SINGAPORE - Singapore's key exports turned in a rather dismal performance in September, weighed down by a weakening global growth outlook and rising risks of a recession.
Non-oil domestic exports (Nodx) rose by 3.1 per cent year on year in September, following the 11.4 per cent growth in August, data from Enterprise Singapore showed on Monday.
The figure missed the 6.9 per cent median forecast of analysts polled by Bloomberg.
The weak Nodx numbers were led by a fall in electronics exports, which shrank by a sharper 10.6 per cent year on year in September, following the 4.5 per cent drop in August.
Electronics exports have declined for two straight months, snapping the run of growth since November 2020.
The drop was led by disk media products, which fell 42.7 per cent, with personal computers parts down 22.3 per cent and integrated circuits down 12 per cent.
Maybank economists Chua Hak Bin and Lee Ju Ye expect Nodx growth to turn negative in the coming months on the back of a tech downturn, which has hurt global demand for chips and electronic parts.
Mr Irvin Seah, senior economist at DBS Bank, said that the slowdown in electronics was expected as leading indicators like global shipments of semiconductors have actually been falling over the past couple of months.
He expects electronics exports to continue shrinking, in line with DBS’ expectation of a manufacturing growth slowdown for the rest of the year.
Stripping out the effect of higher prices, the Maybank economists said real Nodx based on 2018 prices actually contracted by 3.5 per cent to a seven-month low.
This follows the 4.8 per cent rebound in real Nodx in August.
The contraction in real Nodx indicates that exports continue to be driven and flattered by higher prices rather than trade volumes.
September’s Nodx data also showed growth in non-electronics Nodx slowing, with shipments up 7.6 per cent after growing 16.9 per cent in the previous month.
Pharmaceuticals, measuring instruments and non-monetary gold contributed the most to the growth in non-electronic Nodx.
Petrochemicals, however, recorded a sharp drop, falling 11 per cent year on year versus the 2 per cent growth in August.
On a month-on-month seasonally adjusted basis, Nodx fell for the second straight month, down by 4 per cent to $16.5 billion.
It follows the 3.9 per cent decline in August and also missed analysts forecasts for growth of 0.4 per cent.
Breaking down the numbers by export markets, Nodx to Singapore’s top 10 markets declined as a whole in September.

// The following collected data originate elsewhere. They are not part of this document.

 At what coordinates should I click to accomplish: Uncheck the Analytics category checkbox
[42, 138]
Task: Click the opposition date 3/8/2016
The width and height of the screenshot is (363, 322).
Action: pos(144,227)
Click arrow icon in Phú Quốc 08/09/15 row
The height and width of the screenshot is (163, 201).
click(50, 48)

The China market was the worst hit, with shipments sliding 33.8 per cent in September, after shrinking 18.2 per cent in August.
It was followed by Hong Kong, with a 16.7 per cent drop, after the 31 per cent slump in August.
OCBC chief economist Selena Ling said Nodx to China fell from a high base last year. She added that China’s share of Singapore’s exports has fallen from the 17.6 per cent averaged in 2021 to 15.1 per cent for January to September this year.
Ms Ling said that with no sign of an imminent relaxation of China’s zero-Covid-19 strategy or any step-up in policy stimulus, the outlook for regional manufacturing remains bleak. She added that US-China tensions, especially with new US export curbs on China for semiconductors, are weighing on the outlook.
Nodx to Singapore’s other top markets, including Indonesia, the United States and Thailand, held up, while exports to Taiwan improved - growing 10 per cent after falling 24.5 per cent in August.
Exports to the US rose 8.6 per cent, while exports to the European Union grew 3 per cent in September, but the numbers were down sharply from August.
On a year-on-year basis, total trade grew by 20.7 per cent in September to $116.5 billion. Mr Seah said DBS is already seeing early signs of a rough patch ahead in 2023 and added that the risk of a technical recession is rising in Singapore.
He said that much will depend on how high the US central bank hikes interest rates and what the impact is on global demand.
This will, in turn, weigh on export growth and manufacturing growth for Singapore in 2023, he added.